## Problem to work on:
Scan the entries for lines with the word "agent" and copy those lines.

(Saved entries)
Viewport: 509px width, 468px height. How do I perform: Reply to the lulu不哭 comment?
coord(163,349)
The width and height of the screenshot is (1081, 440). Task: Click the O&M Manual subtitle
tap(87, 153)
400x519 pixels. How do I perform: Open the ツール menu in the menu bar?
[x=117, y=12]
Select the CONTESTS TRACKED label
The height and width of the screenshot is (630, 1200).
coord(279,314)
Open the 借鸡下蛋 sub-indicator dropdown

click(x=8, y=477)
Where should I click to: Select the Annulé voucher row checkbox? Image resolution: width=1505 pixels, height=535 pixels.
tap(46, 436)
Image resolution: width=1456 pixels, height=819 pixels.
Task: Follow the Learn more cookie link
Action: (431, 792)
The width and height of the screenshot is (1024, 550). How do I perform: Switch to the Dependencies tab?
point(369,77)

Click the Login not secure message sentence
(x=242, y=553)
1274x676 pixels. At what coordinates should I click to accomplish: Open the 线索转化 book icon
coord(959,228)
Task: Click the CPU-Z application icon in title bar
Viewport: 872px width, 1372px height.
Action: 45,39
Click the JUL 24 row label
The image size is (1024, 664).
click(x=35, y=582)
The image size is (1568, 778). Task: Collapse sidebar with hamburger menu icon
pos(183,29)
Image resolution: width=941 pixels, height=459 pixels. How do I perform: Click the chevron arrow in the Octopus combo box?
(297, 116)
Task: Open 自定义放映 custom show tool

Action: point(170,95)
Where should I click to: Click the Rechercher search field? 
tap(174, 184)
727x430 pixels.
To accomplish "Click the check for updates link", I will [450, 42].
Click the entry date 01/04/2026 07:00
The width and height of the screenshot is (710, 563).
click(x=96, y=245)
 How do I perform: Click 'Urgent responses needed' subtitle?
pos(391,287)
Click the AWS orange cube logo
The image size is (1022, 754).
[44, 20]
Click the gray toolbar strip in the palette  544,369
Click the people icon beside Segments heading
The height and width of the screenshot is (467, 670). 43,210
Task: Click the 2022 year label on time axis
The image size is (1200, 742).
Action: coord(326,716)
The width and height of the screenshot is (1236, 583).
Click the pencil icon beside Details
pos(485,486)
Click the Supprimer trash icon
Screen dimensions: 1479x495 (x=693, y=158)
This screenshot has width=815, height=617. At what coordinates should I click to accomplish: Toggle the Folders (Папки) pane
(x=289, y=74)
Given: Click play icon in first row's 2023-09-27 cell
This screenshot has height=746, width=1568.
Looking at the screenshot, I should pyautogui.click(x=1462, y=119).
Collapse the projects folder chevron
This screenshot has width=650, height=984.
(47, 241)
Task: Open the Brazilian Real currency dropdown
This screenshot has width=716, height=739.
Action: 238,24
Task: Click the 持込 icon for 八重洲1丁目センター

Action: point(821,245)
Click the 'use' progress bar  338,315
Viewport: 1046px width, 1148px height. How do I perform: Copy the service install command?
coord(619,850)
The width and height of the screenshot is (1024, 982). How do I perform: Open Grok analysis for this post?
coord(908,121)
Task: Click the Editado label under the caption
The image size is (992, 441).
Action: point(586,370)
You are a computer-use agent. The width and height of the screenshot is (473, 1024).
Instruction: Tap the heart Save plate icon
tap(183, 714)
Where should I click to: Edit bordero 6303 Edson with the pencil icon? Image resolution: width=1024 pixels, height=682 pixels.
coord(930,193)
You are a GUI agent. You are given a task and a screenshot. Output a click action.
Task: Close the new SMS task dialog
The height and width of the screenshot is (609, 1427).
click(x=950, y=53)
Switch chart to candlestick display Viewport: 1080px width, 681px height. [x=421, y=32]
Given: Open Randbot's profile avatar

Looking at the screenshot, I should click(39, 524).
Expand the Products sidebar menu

## Task result:
You are a computer-use agent. The width and height of the screenshot is (473, 1024).
You are a GUI agent. You are given a task and a screenshot. Output a click action.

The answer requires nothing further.